GIVEN TEXT>

Parameter	Type	Description
`conversation_id`	string	Conversation UUID

Query Parameters:

Parameter	Type	Required	Default	Description
`user_id`	string	❌ No	"api-user"	User identifier for access control

Response:

{
  "id": "uuid",
  "title": "Conversation title",
  "provider": "groq",
  "model": "llama-3.1-70b-versatile",
  "created_at": "2024-01-15T10:00:00Z",
  "updated_at": "2024-01-15T10:30:00Z",
  "message_count": 5,
  "messages": [
    {
      "id": "msg-uuid-1",
      "role": "user",
      "content": "What is FastAPI?",
      "timestamp": "2024-01-15T10:00:00Z"
    },
    {
      "id": "msg-uuid-2",
      "role": "assistant",
      "content": "FastAPI is a modern web framework...",
      "timestamp": "2024-01-15T10:00:02Z"
    }
  ],
  "metadata": {
    "user_id": "my-user",
    "last_response_time_ms": 1234.5
  }
}

Example:

curl "http://localhost:8000/ai/conversations/CONVERSATION_ID?user_id=my-user"

Service Status

GET `/ai/health`

AI service health status and configuration.

WORK TASK 1> According to the API reference, what is the `user_id` query parameter used for, and what value applies when it is left out? Answer in one to three sentences.
WORK TASK 2>
Answer these questions from the API reference:
(a) What type is the `conversation_id` parameter, and what does it hold?
(b) In the sample response, how many messages does the `message_count` field report?
(c) Which HTTP method and path are listed for the service health status?
WORK TASK 3> Continue the API reference after its description of the health status endpoint.

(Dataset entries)

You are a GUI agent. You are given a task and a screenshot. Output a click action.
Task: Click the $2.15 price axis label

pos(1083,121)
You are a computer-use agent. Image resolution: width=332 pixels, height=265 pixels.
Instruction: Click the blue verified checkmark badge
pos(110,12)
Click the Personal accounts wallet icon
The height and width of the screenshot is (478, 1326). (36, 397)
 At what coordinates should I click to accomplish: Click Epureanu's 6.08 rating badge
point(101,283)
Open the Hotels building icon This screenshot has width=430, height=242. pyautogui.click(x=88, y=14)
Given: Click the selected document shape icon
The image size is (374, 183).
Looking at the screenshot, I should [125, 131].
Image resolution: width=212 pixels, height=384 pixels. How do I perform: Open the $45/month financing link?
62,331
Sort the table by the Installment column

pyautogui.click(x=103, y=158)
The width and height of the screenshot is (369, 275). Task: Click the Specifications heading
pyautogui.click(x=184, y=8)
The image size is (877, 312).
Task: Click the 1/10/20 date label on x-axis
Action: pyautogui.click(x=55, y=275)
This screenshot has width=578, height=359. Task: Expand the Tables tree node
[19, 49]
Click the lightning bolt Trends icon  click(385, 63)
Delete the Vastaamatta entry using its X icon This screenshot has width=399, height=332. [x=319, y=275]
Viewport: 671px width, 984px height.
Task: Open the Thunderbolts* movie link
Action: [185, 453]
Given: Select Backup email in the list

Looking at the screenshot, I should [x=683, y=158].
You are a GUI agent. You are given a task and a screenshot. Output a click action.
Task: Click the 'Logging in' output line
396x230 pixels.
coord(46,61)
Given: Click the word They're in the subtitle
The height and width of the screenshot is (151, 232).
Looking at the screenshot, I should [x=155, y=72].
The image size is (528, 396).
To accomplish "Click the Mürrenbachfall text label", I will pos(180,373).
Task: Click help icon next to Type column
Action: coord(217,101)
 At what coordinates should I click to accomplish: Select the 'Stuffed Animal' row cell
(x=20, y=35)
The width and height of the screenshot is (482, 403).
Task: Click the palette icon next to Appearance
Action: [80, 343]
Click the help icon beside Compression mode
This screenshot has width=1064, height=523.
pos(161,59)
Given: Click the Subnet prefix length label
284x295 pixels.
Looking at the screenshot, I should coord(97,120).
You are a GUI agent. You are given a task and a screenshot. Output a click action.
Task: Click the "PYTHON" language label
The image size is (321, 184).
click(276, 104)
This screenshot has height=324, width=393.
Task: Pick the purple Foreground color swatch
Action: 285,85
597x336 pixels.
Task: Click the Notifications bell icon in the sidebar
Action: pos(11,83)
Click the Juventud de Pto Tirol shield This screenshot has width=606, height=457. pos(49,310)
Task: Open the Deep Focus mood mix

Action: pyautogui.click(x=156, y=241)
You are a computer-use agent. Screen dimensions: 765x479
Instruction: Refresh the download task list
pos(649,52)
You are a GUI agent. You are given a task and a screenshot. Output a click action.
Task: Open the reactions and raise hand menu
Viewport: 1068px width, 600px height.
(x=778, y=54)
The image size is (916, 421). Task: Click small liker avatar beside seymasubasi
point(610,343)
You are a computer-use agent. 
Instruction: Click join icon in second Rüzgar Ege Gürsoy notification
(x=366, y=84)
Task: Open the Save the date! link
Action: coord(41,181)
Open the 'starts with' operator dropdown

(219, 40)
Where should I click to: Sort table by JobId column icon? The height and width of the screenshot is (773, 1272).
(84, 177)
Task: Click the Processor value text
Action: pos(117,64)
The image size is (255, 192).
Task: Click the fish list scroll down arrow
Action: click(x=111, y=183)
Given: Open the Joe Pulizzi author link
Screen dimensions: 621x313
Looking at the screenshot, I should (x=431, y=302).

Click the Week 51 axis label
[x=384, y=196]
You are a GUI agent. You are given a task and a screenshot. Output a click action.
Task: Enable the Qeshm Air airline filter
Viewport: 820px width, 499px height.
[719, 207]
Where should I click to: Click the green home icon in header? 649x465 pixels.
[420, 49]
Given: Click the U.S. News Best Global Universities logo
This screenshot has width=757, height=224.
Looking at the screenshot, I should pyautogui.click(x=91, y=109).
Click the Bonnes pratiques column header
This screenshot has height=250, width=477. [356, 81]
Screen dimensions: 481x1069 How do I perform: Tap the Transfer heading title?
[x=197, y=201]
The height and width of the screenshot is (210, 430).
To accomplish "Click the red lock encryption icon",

WRITTEN REPLY 1> The `user_id` query parameter identifies the user for access control. It is optional, and if it is omitted the default value "api-user" is used.

WRITTEN REPLY 2>
(a) It is a string that holds the conversation UUID.
(b) It reports 5.
(c) GET `/ai/health`.

WRITTEN REPLY 3>
Response:

{
  "service": "ai",
  "status": "healthy",
  "enabled": true,
  "provider": "groq",
  "model": "llama-3.1-70b-versatile",
  "agent_ready": true,
  "total_conversations": 42,
  "configuration_valid": true,
  "validation_errors": []
}

Status Values: - healthy - Service operational and properly configured - unhealthy - Configuration issues or service errors - error - Critical service failure

Example:

curl http://localhost:8000/ai/health | jq

GET `/ai/version`

Service version and feature information.

Response:

{
  "service": "ai",
  "engine": "pydantic-ai",
  "version": "1.0",
  "features": [
    "chat",
    "conversation_management",
    "multi_provider_support",
    "health_monitoring",
    "api_endpoints",
    "cli_commands"
  ],
  "providers_supported": [
    "openai",
    "anthropic",
    "google",
    "groq",
    "mistral",
    "cohere"
  ]
}

Example:

curl http://localhost:8000/ai/version | jq

Error Handling

HTTP Status Codes

Status	Description
200	Success
400	Bad request (invalid conversation_id, missing required fields)
403	Forbidden (conversation access denied)
404	Not found (conversation doesn't exist)
502	Bad gateway (AI provider error)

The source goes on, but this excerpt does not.